The (made-up) theory of Rapid Onset Gender Dysphoria was invented on one of those sites, and the paper that attempted to legitimise it drew solely from users of the same website. The websites, as Serano puts it, are “steeped in science denialism and distrusting the medical establishment.” The most infamous were created as a backlash to older websites that helped parents learn how to understand and support their children; the anti-trans ones were created for the much smaller number of parents who don’t want to understand and don’t want to offer support.

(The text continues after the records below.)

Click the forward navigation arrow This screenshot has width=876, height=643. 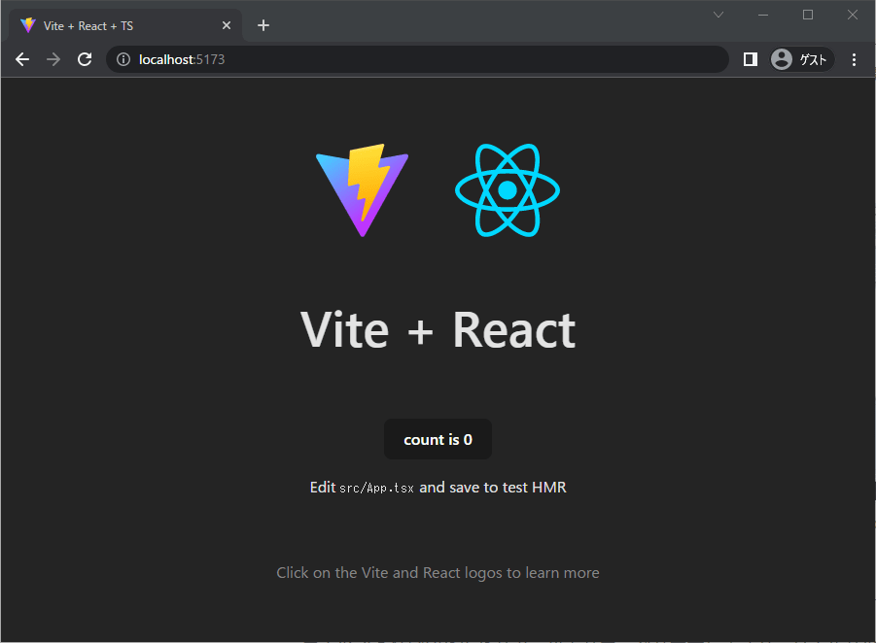click(53, 59)
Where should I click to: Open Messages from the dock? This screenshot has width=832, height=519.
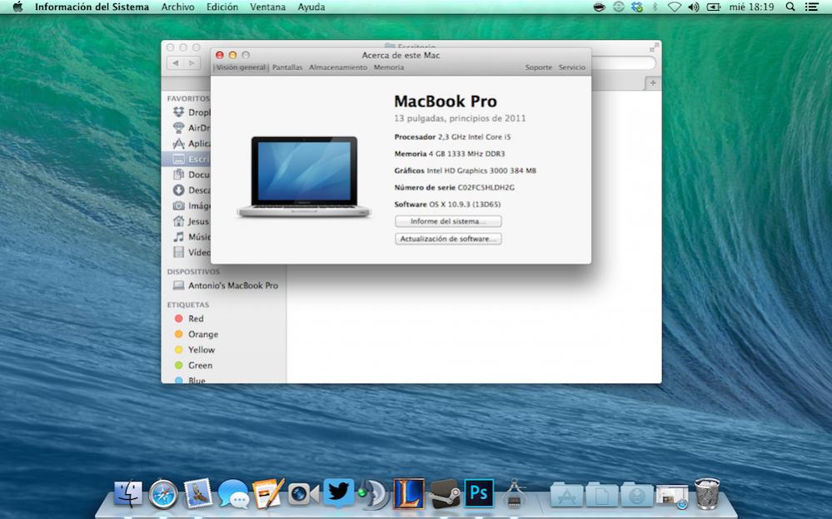(234, 495)
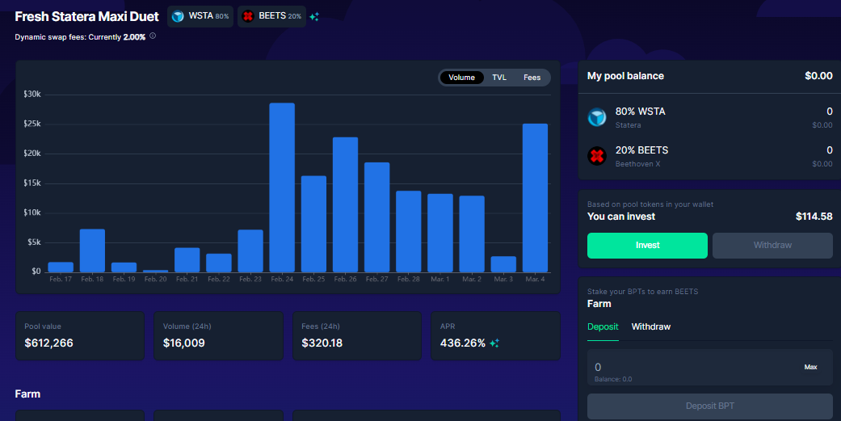Click the WSTA token icon in header

pyautogui.click(x=178, y=17)
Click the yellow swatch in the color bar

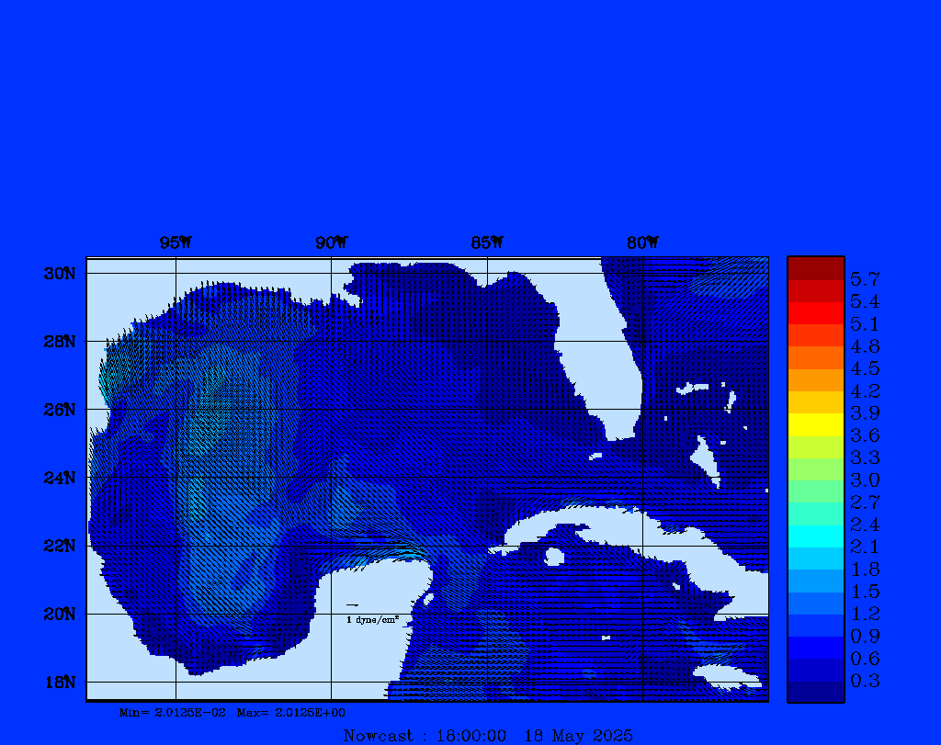815,424
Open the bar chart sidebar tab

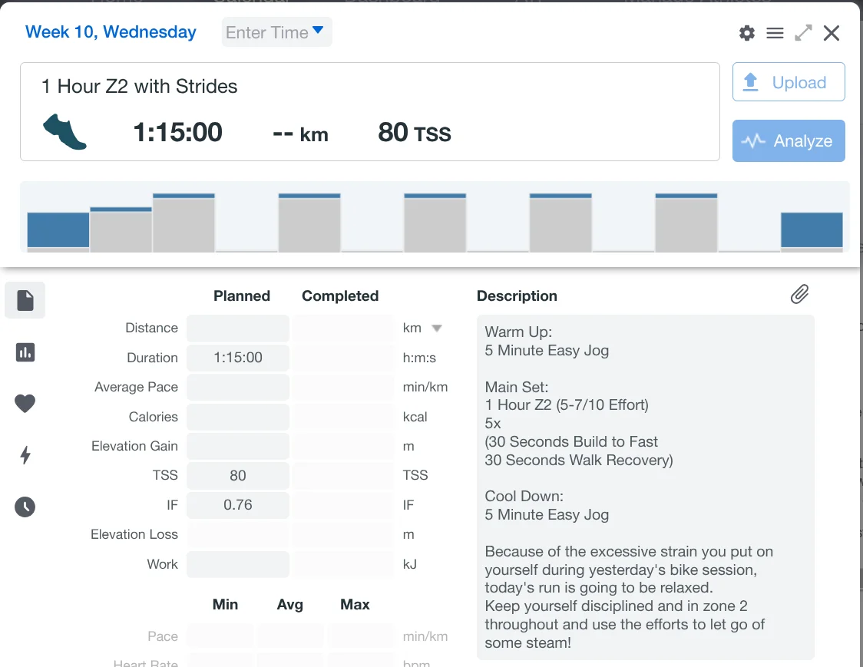click(x=25, y=352)
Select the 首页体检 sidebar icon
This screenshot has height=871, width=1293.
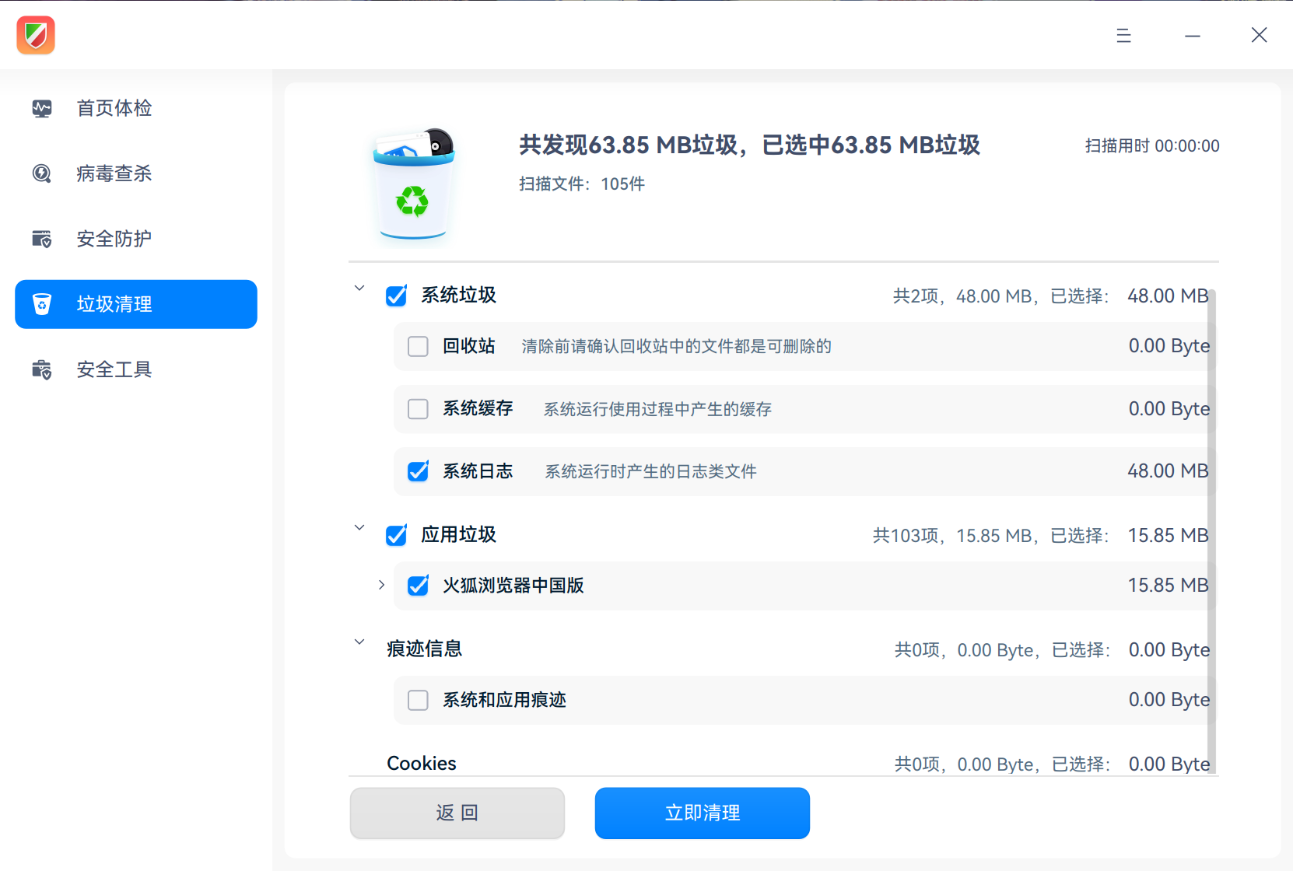pyautogui.click(x=42, y=108)
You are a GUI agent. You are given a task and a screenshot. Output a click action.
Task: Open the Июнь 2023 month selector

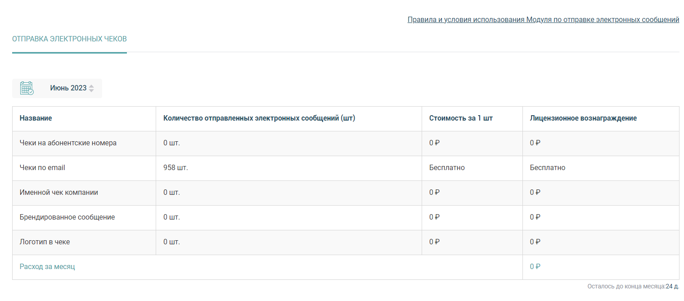pos(57,88)
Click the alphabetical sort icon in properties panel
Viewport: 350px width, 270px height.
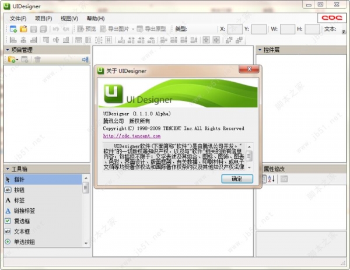(271, 178)
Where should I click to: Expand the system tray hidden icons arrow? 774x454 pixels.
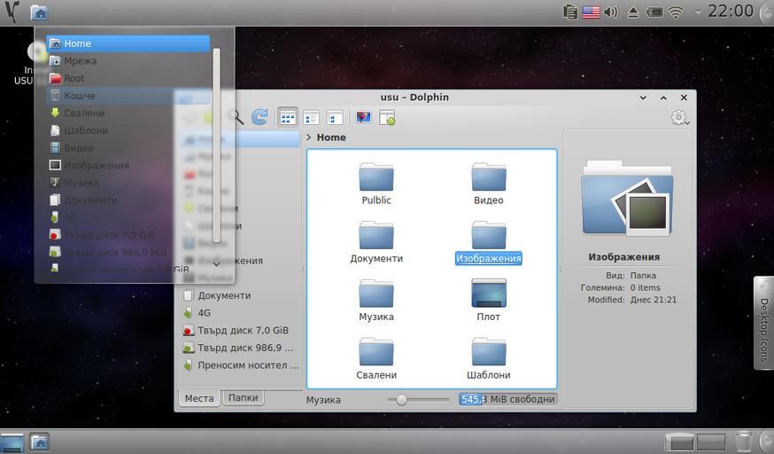(699, 12)
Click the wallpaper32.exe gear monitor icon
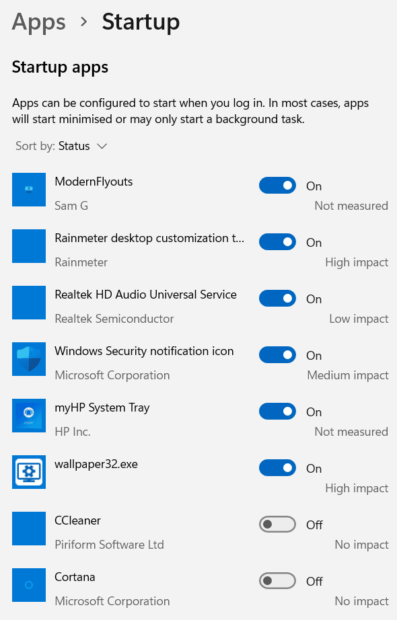 click(x=29, y=472)
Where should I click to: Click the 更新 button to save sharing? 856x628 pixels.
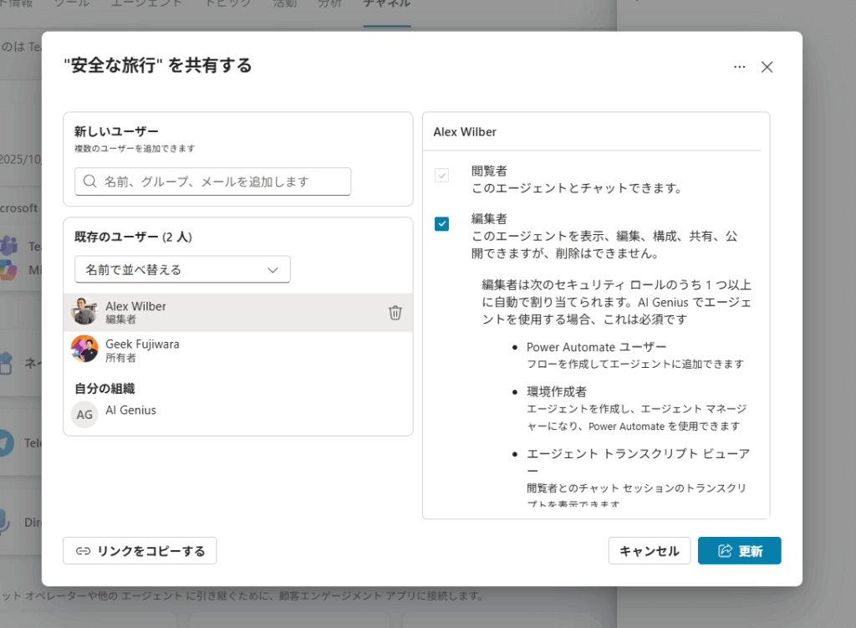click(x=739, y=551)
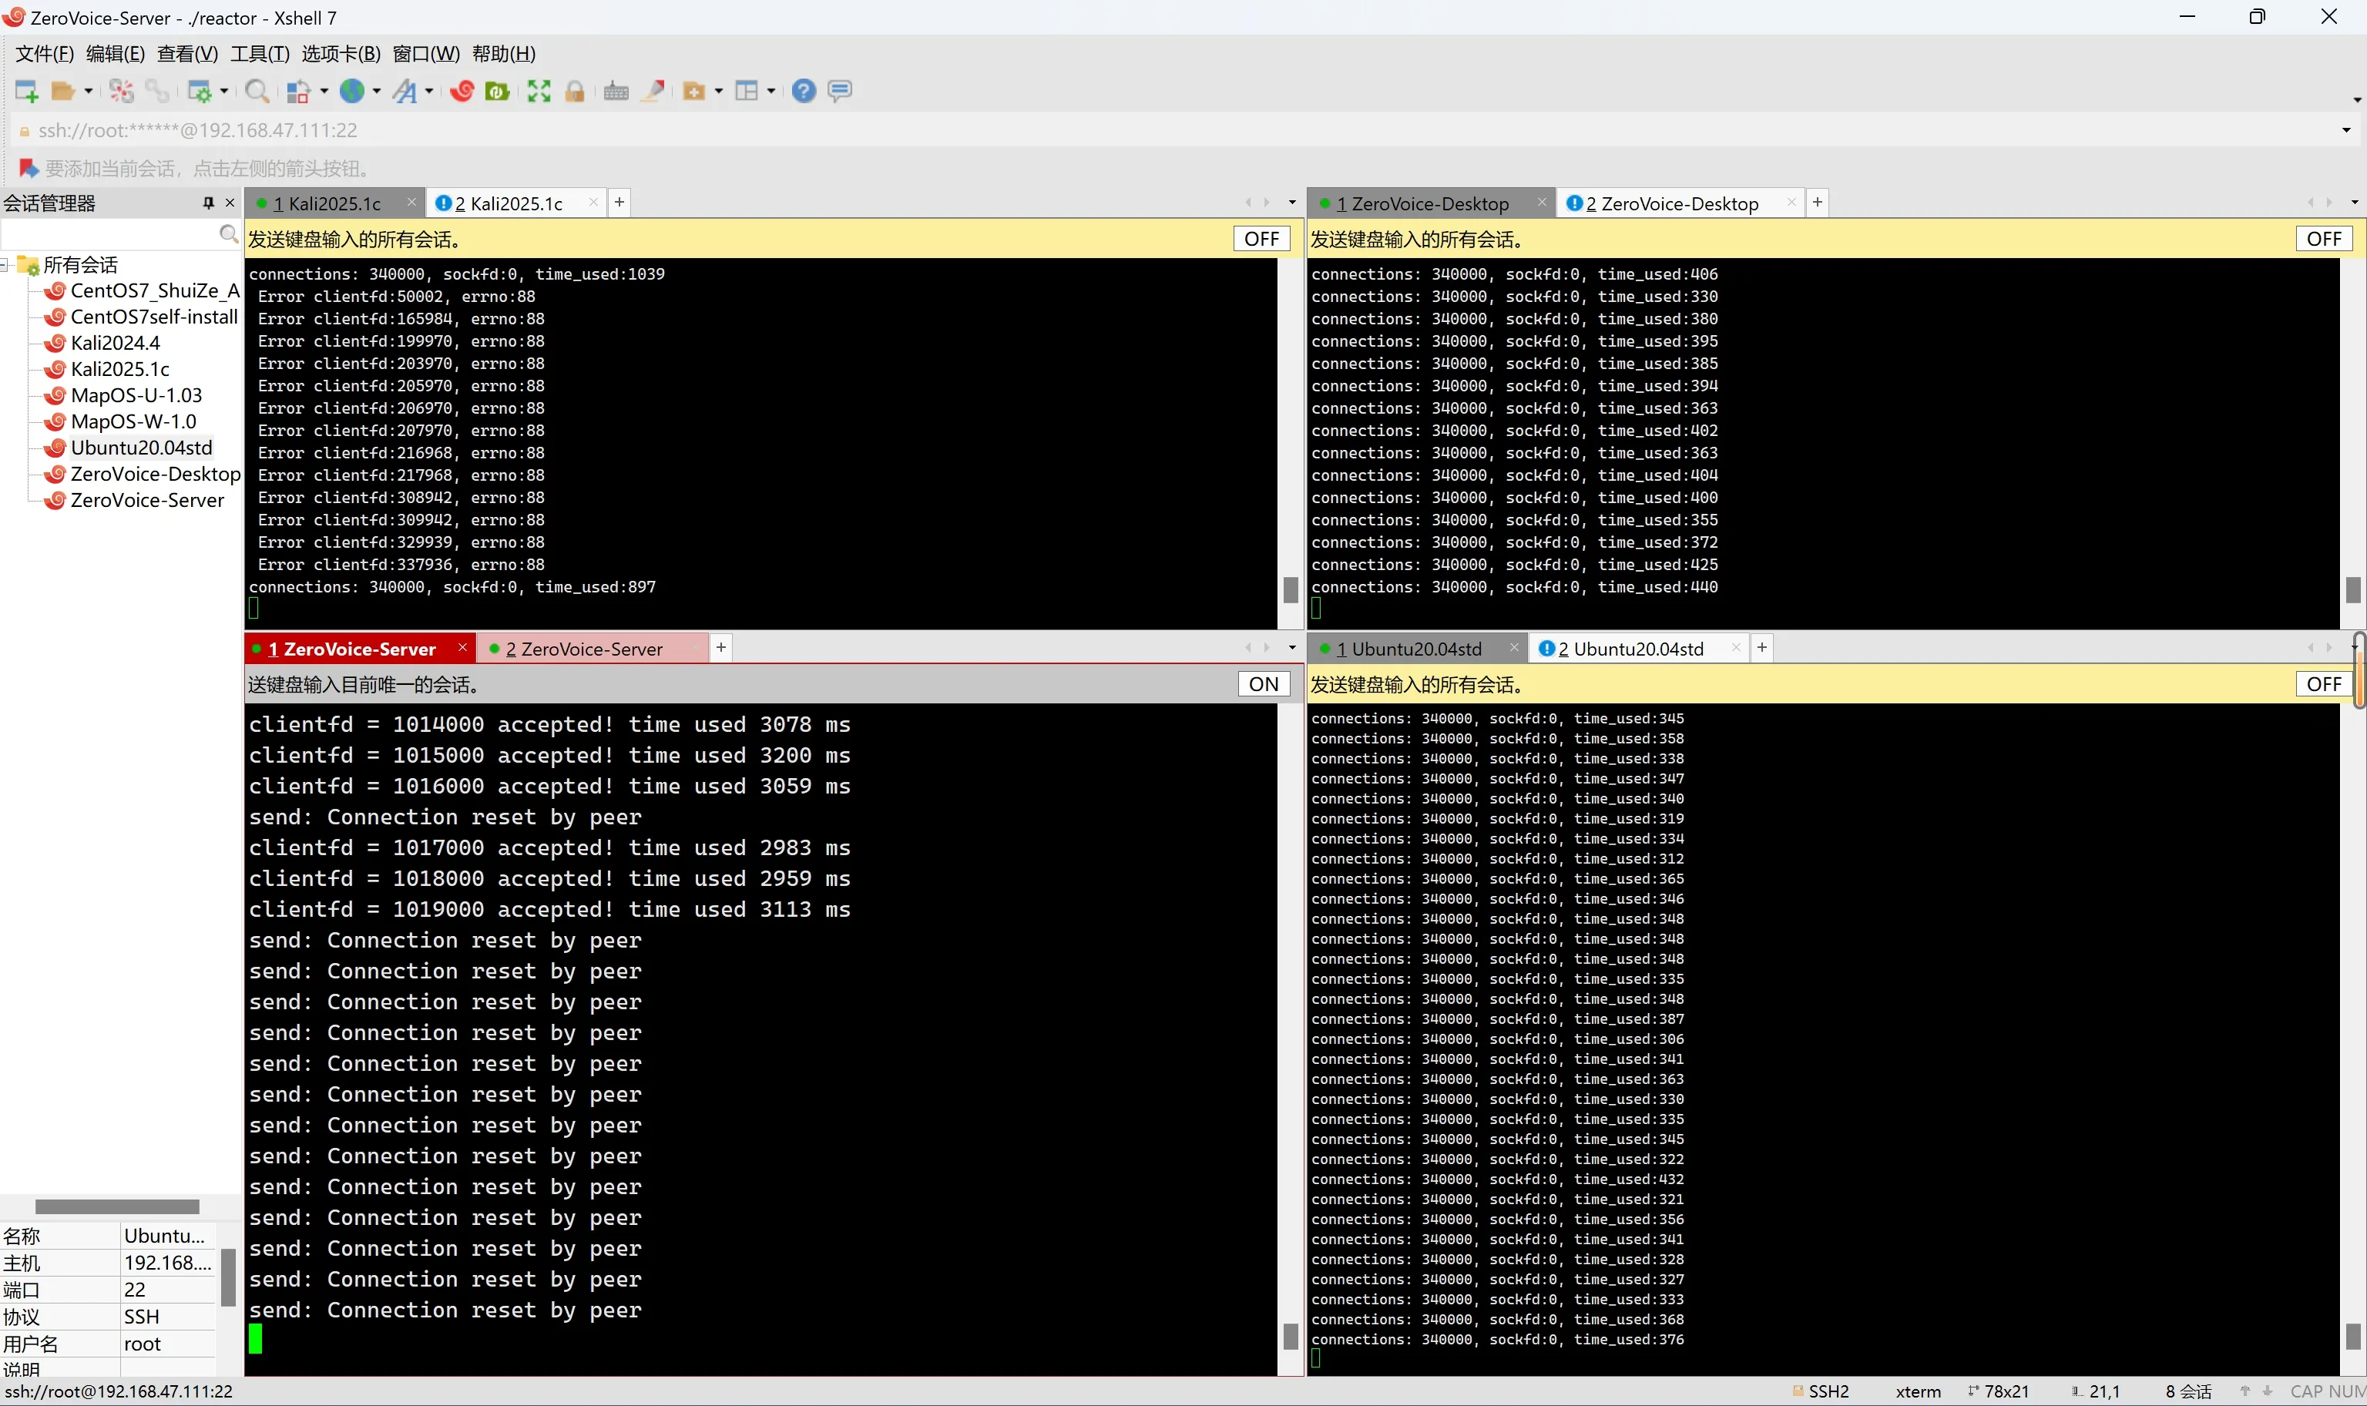Enter full screen with green arrows icon
This screenshot has width=2367, height=1406.
pyautogui.click(x=539, y=91)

The menu available to you, a concerned parent, starts with misinformation and disinformation and ultimately leads to torture: some of the better known sites guide parents to practitioners of dangerous and discredited conversion therapies (described as “torture” by the UN) or offer advice on how to bully your kids without outside help.

Serano’s article is an excellent guide to how the sites operate, how they recruit and radicalise parents and how those parents then spread their message through mainstream media. And I think a lot of what Julia writes about is pretty universal.

I have never met a trans person whose parents weren’t surprised when they first came out. Trans people who were overtly gender nonconforming as children are told “we just thought you were gay.” I know trans people who insisted that they were really a boy or really a girl from a young age (only to be disaffirmed by their parents at the time) and who, upon coming out as trans as adults, their parents still acted shocked. I know trans parents who were surprised when their own children came out to them as trans.

Given that surprise and disbelief, it’s not a shock that many parents are easy marks for the anti-trans obsessives and their associated crowdfunding grifts.

Despite what you read online, most people who come out as trans or non-binary do so because they’re trans or non-binary. Kids who are experimenting with their gender expression are not necessarily trans (and are unlikely to do more than dress differently, change their haircut and try on a different name, all of which are of course easily undone), but kids who are insistent, consistent and persistent about being trans very rarely backtrack. Adults who undergo gender reassignment surgery – surgery that in the UK, only adults can access and which typically requires years spent languishing on ever-growing waiting lists – have a regret rate that’s incredibly low. The number of trans people who regret surgery/transition is vanishingly small – less than 2% – and of that number, most of the people who go back to their gender assigned at birth do so not because they aren’t trans or non-binary but because their world is incredibly shitty to trans and non-binary people. Most detransitioners will ultimately retransition and stay transitioned.

That’s not to say that some kids don’t get it wrong. Of course some do. But very, very, very few. And if you start paying attention to media reports about detransitioners, you’ll soon notice that despite claims that there is an epidemic of detransition, that thousands upon thousands of people regret transition and have retraced their steps and will be suing their healthcare providers in huge numbers any day soon just you wait, you only ever hear about the same two or three people – people who, like the ex-gays of previous decades, just so happen to have strong links to social and religious conservative groups; Potemkin villages of gender.

But the truth is not something that crusading journalists “just asking questions” about trans people want you to read. Serano:

But when journalists only tell the parent’s side of the story, or when they pit a parent’s trans-skeptical account against that of their trans child — implying that the former likely “knows better” than the latter — that should be a giant red flag for audiences.

And when articles and news stories mention trans-skeptical parents “seeking support” and finding “like-minded voices” online, that’s almost always a sign that said parents are involved in or interacting with the anti-trans parent movement.